(Beginning of SOURCE RECORDS)

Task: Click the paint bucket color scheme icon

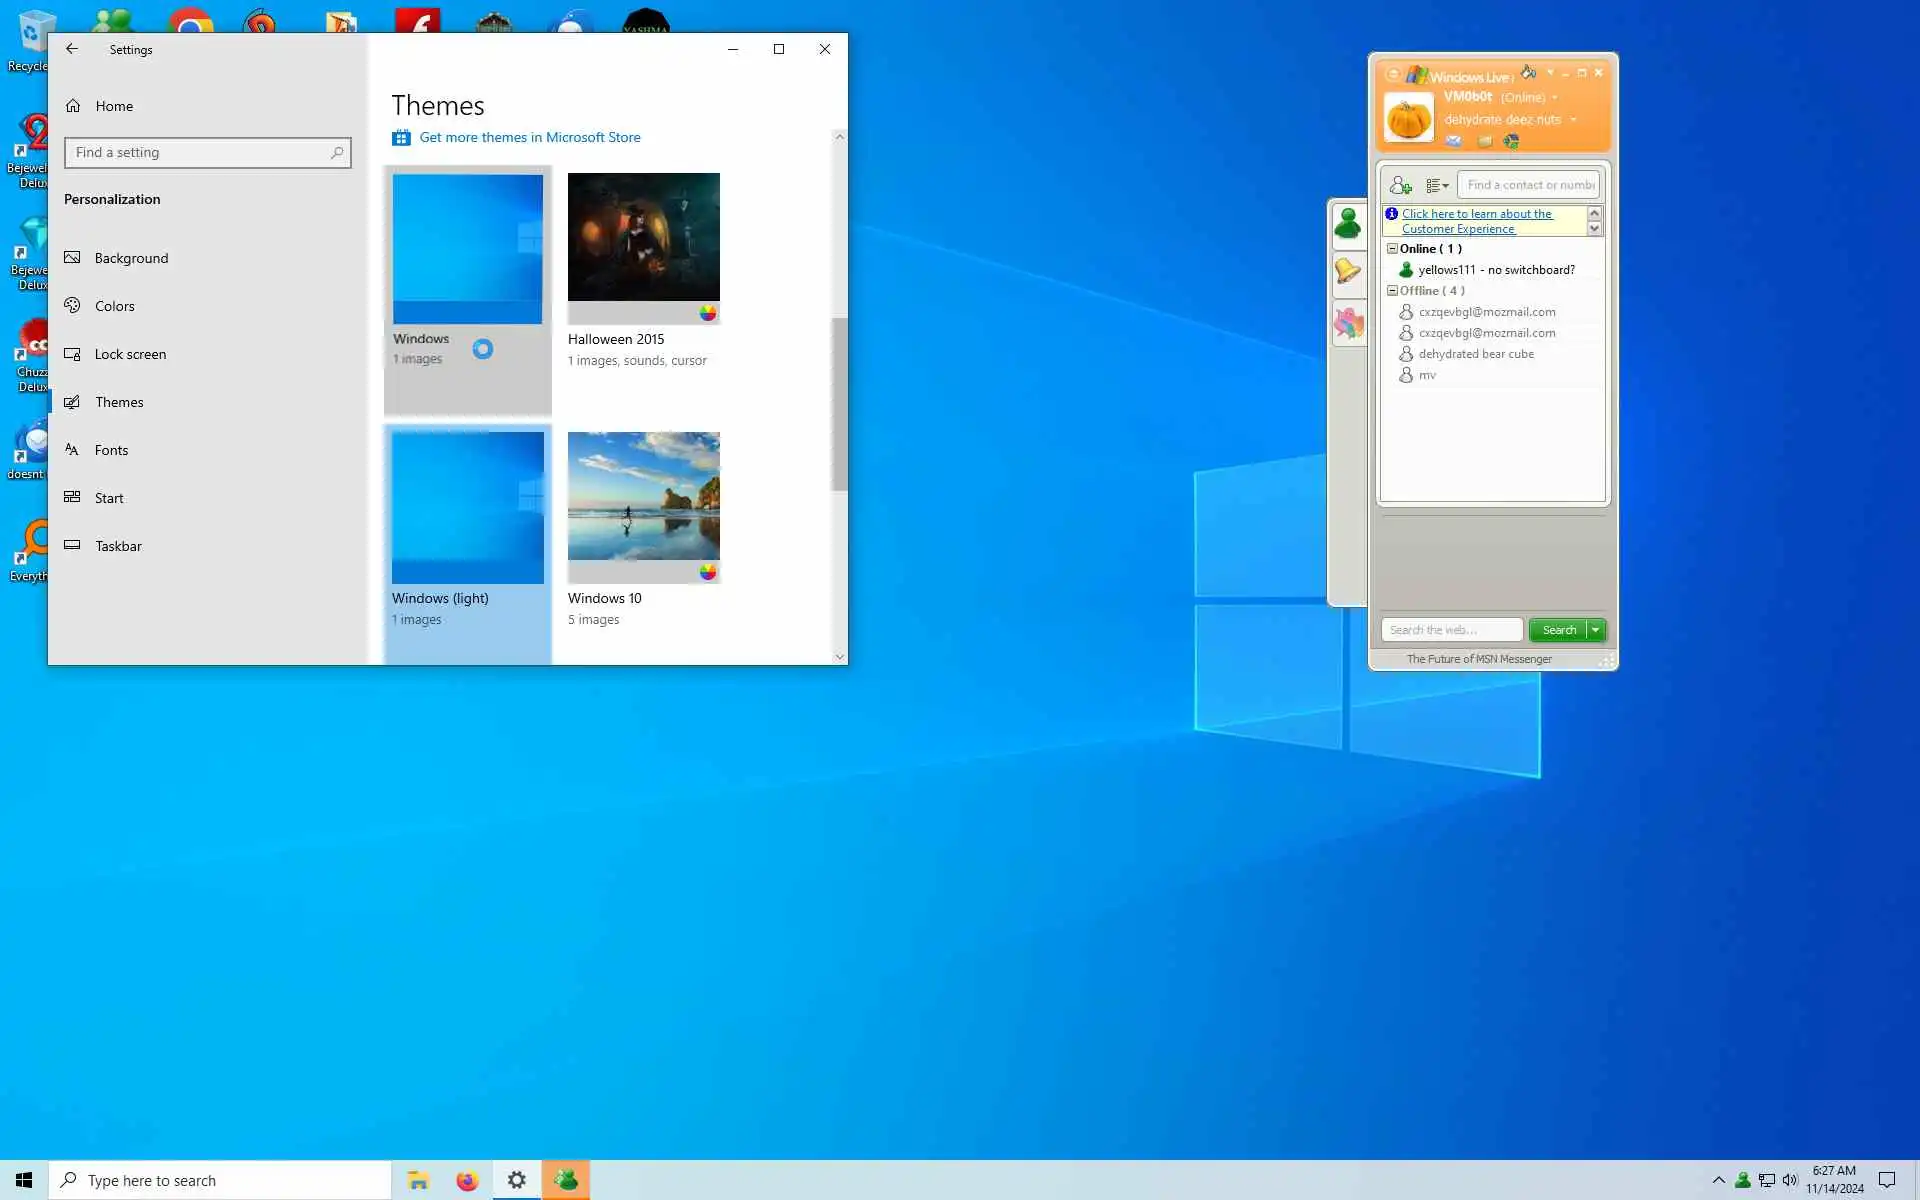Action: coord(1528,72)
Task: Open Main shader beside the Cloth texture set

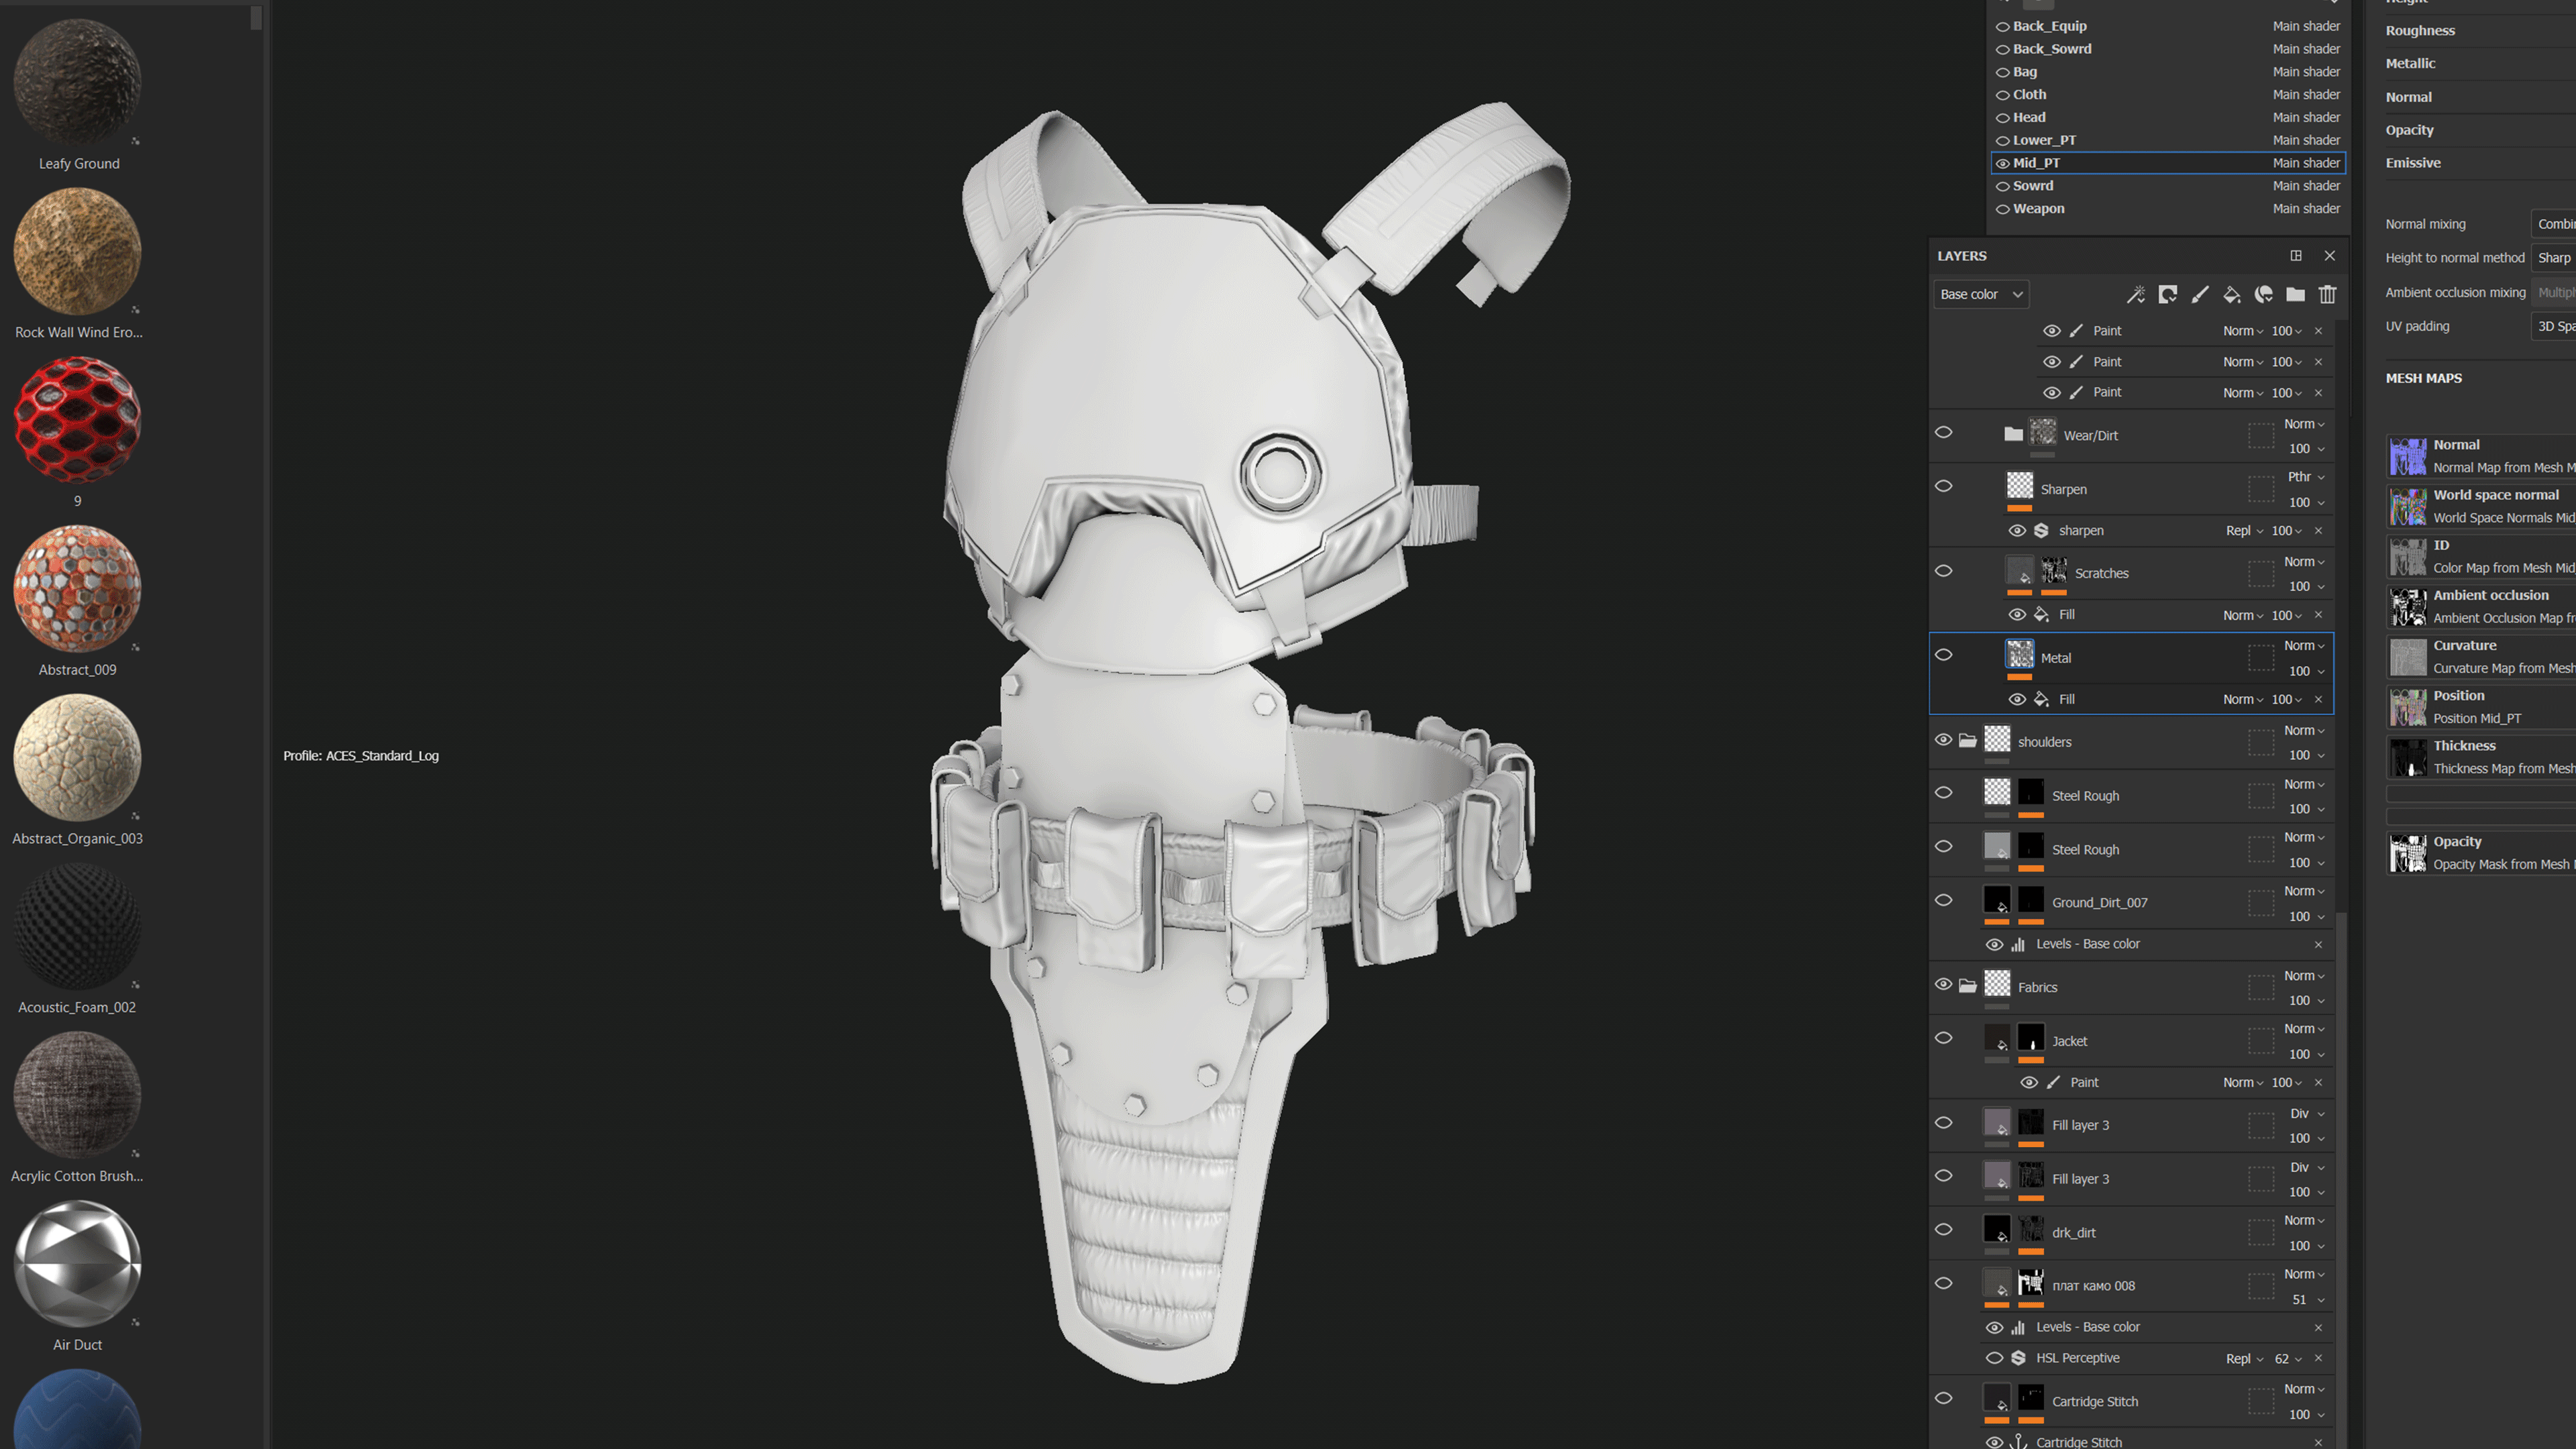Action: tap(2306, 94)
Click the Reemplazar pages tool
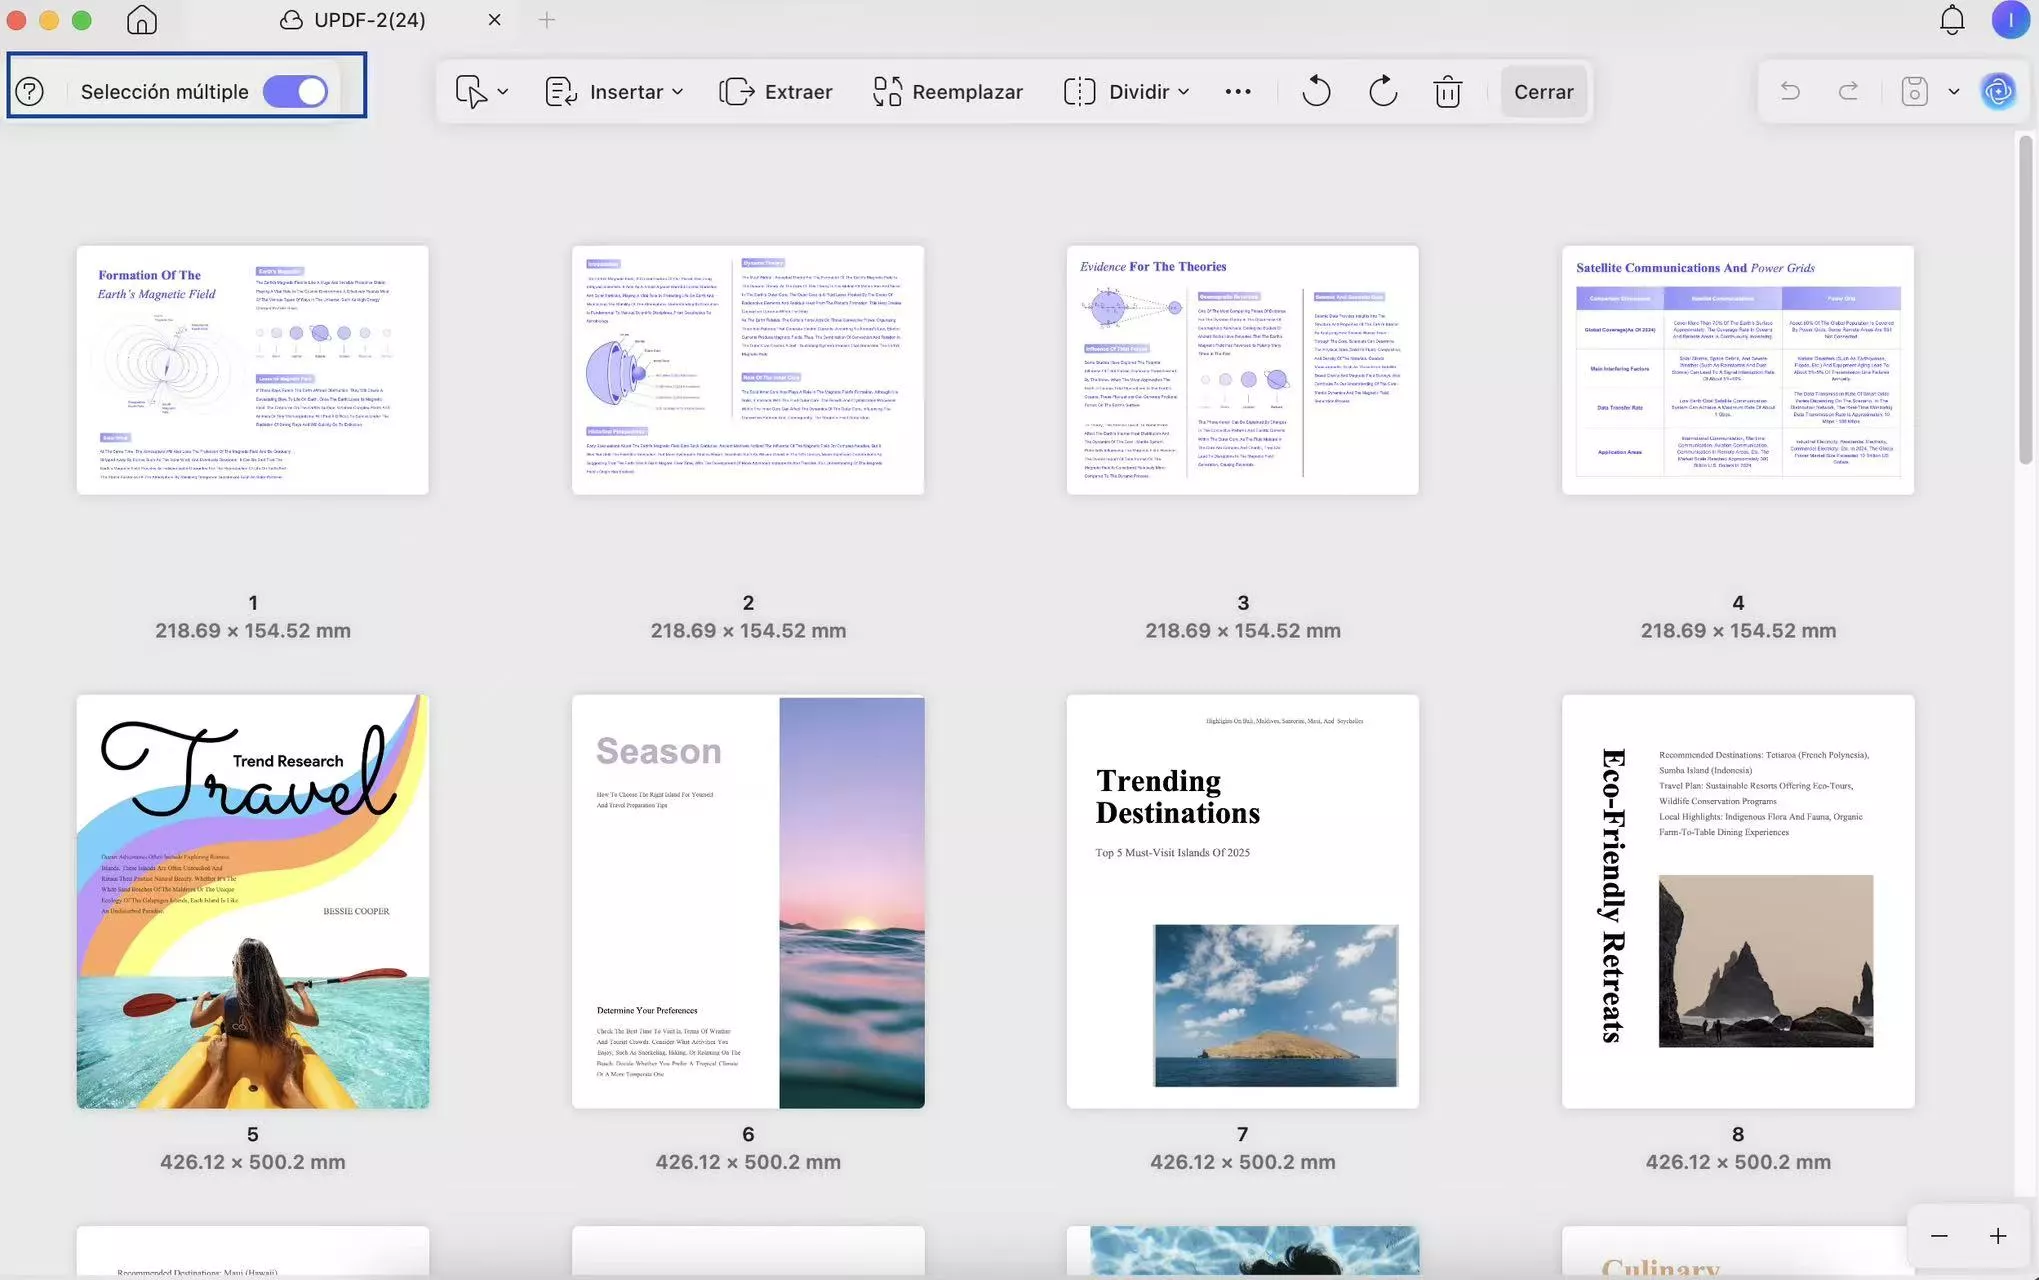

(End of SOURCE RECORDS)

Please reproduce, word for word, only the lines from the line that holds "Task: Open Main" through the final line of the entries above, omitting any pictures.

WRITTEN REPLY:
Task: Open Main shader beside the Cloth texture set

Action: tap(2306, 94)
Click the Reemplazar pages tool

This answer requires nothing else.